Work instruction: All of the records must be restated exactly, with every line complete.

[Stored data entries]
....
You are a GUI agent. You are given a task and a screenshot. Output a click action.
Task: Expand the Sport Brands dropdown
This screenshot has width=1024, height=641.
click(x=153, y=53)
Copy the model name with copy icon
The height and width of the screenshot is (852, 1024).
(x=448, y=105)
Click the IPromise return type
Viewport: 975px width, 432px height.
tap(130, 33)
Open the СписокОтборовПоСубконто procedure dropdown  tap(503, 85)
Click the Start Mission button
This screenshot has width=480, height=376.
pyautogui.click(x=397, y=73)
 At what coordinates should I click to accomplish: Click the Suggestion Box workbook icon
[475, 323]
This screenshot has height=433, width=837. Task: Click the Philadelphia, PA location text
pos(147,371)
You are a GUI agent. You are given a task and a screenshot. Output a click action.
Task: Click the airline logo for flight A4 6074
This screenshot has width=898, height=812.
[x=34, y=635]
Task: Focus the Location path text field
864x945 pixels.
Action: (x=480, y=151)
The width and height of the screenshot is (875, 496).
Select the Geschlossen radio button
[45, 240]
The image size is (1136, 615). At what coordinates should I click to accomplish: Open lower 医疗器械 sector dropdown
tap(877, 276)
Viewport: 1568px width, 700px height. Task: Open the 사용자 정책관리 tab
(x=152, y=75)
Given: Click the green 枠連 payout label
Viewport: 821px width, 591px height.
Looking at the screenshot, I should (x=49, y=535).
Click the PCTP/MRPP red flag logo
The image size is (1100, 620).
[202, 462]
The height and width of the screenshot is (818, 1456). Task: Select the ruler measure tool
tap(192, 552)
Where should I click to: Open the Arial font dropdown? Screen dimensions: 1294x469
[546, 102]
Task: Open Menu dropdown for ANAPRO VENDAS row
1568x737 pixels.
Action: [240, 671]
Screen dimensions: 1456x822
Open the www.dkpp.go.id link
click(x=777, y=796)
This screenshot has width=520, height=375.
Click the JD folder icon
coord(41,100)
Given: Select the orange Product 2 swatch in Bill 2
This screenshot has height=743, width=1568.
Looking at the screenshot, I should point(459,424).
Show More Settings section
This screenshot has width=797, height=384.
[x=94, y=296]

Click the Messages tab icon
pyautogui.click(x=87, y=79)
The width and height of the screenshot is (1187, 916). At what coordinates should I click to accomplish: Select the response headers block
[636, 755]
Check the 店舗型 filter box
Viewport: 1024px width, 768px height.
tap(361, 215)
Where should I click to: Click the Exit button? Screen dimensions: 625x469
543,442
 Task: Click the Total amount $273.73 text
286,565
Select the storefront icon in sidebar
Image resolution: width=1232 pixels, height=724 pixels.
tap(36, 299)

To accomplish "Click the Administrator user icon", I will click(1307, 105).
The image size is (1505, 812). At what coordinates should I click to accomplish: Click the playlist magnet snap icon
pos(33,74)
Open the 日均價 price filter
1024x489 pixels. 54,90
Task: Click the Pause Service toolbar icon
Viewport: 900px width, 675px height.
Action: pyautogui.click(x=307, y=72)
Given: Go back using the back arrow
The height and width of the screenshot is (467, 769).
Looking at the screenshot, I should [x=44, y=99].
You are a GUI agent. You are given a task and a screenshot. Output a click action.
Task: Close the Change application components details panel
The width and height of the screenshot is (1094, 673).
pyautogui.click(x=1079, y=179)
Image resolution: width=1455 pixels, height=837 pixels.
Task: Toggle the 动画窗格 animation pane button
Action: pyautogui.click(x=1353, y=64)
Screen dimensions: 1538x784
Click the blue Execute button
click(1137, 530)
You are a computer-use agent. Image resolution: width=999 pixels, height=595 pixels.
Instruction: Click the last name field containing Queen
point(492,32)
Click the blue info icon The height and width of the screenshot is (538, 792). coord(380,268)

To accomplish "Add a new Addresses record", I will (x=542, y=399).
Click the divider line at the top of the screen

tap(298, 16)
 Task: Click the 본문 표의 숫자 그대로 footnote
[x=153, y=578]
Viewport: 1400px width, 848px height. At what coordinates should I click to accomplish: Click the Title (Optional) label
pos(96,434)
....
Reply to the task:
You are a GUI agent. You are given a task and a screenshot. Output a click action.
Task: Expand the Sport Brands dropdown
This screenshot has width=1024, height=641.
click(x=153, y=53)
Copy the model name with copy icon
The height and width of the screenshot is (852, 1024).
(x=448, y=105)
Click the IPromise return type
Viewport: 975px width, 432px height.
tap(130, 33)
Open the СписокОтборовПоСубконто procedure dropdown  tap(503, 85)
Click the Start Mission button
This screenshot has width=480, height=376.
pyautogui.click(x=397, y=73)
 At what coordinates should I click to accomplish: Click the Suggestion Box workbook icon
[475, 323]
This screenshot has height=433, width=837. Task: Click the Philadelphia, PA location text
pos(147,371)
You are a GUI agent. You are given a task and a screenshot. Output a click action.
Task: Click the airline logo for flight A4 6074
This screenshot has width=898, height=812.
[x=34, y=635]
Task: Focus the Location path text field
864x945 pixels.
Action: (x=480, y=151)
The width and height of the screenshot is (875, 496).
Select the Geschlossen radio button
[45, 240]
The image size is (1136, 615). At what coordinates should I click to accomplish: Open lower 医疗器械 sector dropdown
tap(877, 276)
Viewport: 1568px width, 700px height. Task: Open the 사용자 정책관리 tab
(x=152, y=75)
Given: Click the green 枠連 payout label
Viewport: 821px width, 591px height.
Looking at the screenshot, I should (x=49, y=535).
Click the PCTP/MRPP red flag logo
The image size is (1100, 620).
[202, 462]
The height and width of the screenshot is (818, 1456). Task: Select the ruler measure tool
tap(192, 552)
Where should I click to: Open the Arial font dropdown? Screen dimensions: 1294x469
[546, 102]
Task: Open Menu dropdown for ANAPRO VENDAS row
1568x737 pixels.
Action: [240, 671]
Screen dimensions: 1456x822
Open the www.dkpp.go.id link
click(x=777, y=796)
This screenshot has width=520, height=375.
Click the JD folder icon
coord(41,100)
Given: Select the orange Product 2 swatch in Bill 2
This screenshot has height=743, width=1568.
Looking at the screenshot, I should point(459,424).
Show More Settings section
This screenshot has width=797, height=384.
[x=94, y=296]

Click the Messages tab icon
pyautogui.click(x=87, y=79)
The width and height of the screenshot is (1187, 916). At what coordinates should I click to accomplish: Select the response headers block
[636, 755]
Check the 店舗型 filter box
Viewport: 1024px width, 768px height.
tap(361, 215)
Where should I click to: Click the Exit button? Screen dimensions: 625x469
543,442
 Task: Click the Total amount $273.73 text
286,565
Select the storefront icon in sidebar
Image resolution: width=1232 pixels, height=724 pixels.
tap(36, 299)

To accomplish "Click the Administrator user icon", I will click(1307, 105).
The image size is (1505, 812). At what coordinates should I click to accomplish: Click the playlist magnet snap icon
pos(33,74)
Open the 日均價 price filter
1024x489 pixels. 54,90
Task: Click the Pause Service toolbar icon
Viewport: 900px width, 675px height.
Action: pyautogui.click(x=307, y=72)
Given: Go back using the back arrow
The height and width of the screenshot is (467, 769).
Looking at the screenshot, I should [x=44, y=99].
You are a GUI agent. You are given a task and a screenshot. Output a click action.
Task: Close the Change application components details panel
The width and height of the screenshot is (1094, 673).
pyautogui.click(x=1079, y=179)
Image resolution: width=1455 pixels, height=837 pixels.
Task: Toggle the 动画窗格 animation pane button
Action: pyautogui.click(x=1353, y=64)
Screen dimensions: 1538x784
Click the blue Execute button
click(1137, 530)
You are a computer-use agent. Image resolution: width=999 pixels, height=595 pixels.
Instruction: Click the last name field containing Queen
point(492,32)
Click the blue info icon The height and width of the screenshot is (538, 792). coord(380,268)

To accomplish "Add a new Addresses record", I will (x=542, y=399).
Click the divider line at the top of the screen

tap(298, 16)
 Task: Click the 본문 표의 숫자 그대로 footnote
[x=153, y=578]
Viewport: 1400px width, 848px height. At what coordinates should I click to accomplish: Click the Title (Optional) label
pos(96,434)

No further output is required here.